Compter avec l'âge des ténèbres

Tamara Öykü BAYAR
L'artiste américain Roger Ballen, qui vit en Afrique du Sud et travaille dans ce domaine depuis les années 1970, a inauguré une exposition intitulée « Animalisme » au musée Mattatoio de Rome, en Italie, qui brouille les frontières entre humains et animaux . Dans cet univers sombre et sincère qui nous place non pas au centre de la nature, mais à ses marges, Ballen affirme que « l'animal persiste refoulé en nous », invitant le public à confronter ses liens avec ses origines. Basée sur une perspective post-anthropologique, l'exposition aborde non seulement l'art, mais aussi la psychologie humaine , les pulsions refoulées et la construction de l'individu à l'ère néolibérale. Nous avons discuté avec l'artiste de « Animalisme ».

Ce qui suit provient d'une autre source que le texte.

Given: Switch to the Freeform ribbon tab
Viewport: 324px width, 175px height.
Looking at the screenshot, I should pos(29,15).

Expliquant la création de l'exposition « Animalisme », Ballen remet en question l'idée que l'humain est au cœur de la nature. Il croit que l'humain descend des animaux et que nous pouvons progresser non pas en refoulant cette origine, mais en l'acceptant. Ballen explique : « Les animaux sont omniprésents dans mes œuvres. Sous les lits, sur les chaises, sur les murs… Impossible d'y échapper, car l'animal est en nous. Cette exposition est une confrontation entre l'humain et l'animal qui est en nous. Ce que nous appelons animaux représente des aspects de nous-mêmes que nous réprimons, comme l'instinct, la peur, la vulnérabilité et le désir de puissance. C'est aussi une forme d'existence pure. Les animaux n'agissent pas, ils existent, tout simplement. Mes œuvres ne visent pas à glorifier la supériorité humaine, mais à révéler que les humains sont divisés et sur la défensive. Accepter son lien avec les animaux peut être un retour à une personne plus honnête et plus entière. »

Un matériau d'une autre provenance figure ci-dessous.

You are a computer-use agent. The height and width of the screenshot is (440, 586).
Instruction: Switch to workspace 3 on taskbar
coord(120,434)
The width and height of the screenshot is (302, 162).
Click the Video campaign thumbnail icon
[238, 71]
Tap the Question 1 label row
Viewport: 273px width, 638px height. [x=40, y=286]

Mattatoio, le lieu de l'exposition, était autrefois un abattoir où des milliers d'animaux étaient abattus. Pour Ballen, il ne s'agit pas simplement d'un bâtiment ; c'est un symbole reflétant la relation contradictoire et conflictuelle de la civilisation avec le primitif. Soulignant que Mattatoio est plus qu'un simple espace d'exposition, l'artiste ajoute : « C'est un espace où la violence est orchestrée et le primitif réprimé. Mon travail s'inscrit dans cette zone de tension. Organiser une exposition ici fait symboliquement ressurgir la violence autrefois occultée. »

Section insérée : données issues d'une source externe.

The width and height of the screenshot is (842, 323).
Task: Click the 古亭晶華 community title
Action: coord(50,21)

Les animaux ne sont pas seulement des éléments esthétiques dans l'œuvre de Ballen. Il a étudié la psychologie animale dans sa jeunesse et a vécu aux côtés de nombreux animaux tout au long de sa vie. Il n'est donc pas surprenant que les animaux apparaissent sur scène dans ses œuvres comme s'ils étaient des acteurs ou des actrices. Ballen explique : « J'ai élevé de nombreux animaux, des serpents aux chiens, des oiseaux aux tarentules. Observer leur comportement instinctif m'a toujours fasciné. Dans mes photographies, les animaux ne sont jamais de simples accessoires. Ils sont comme des acteurs jouant naturellement. Sur la scène que j'appelle le "théâtre Ballen", ils bougent instinctivement, ce qui donne à la photographie une signification unique. Les animaux représentent quelque chose au-delà du langage. Ils sont comme une extension de l'inconscient ; ils reflètent des aspects de nous-mêmes que nous avons oubliés et refoulés. »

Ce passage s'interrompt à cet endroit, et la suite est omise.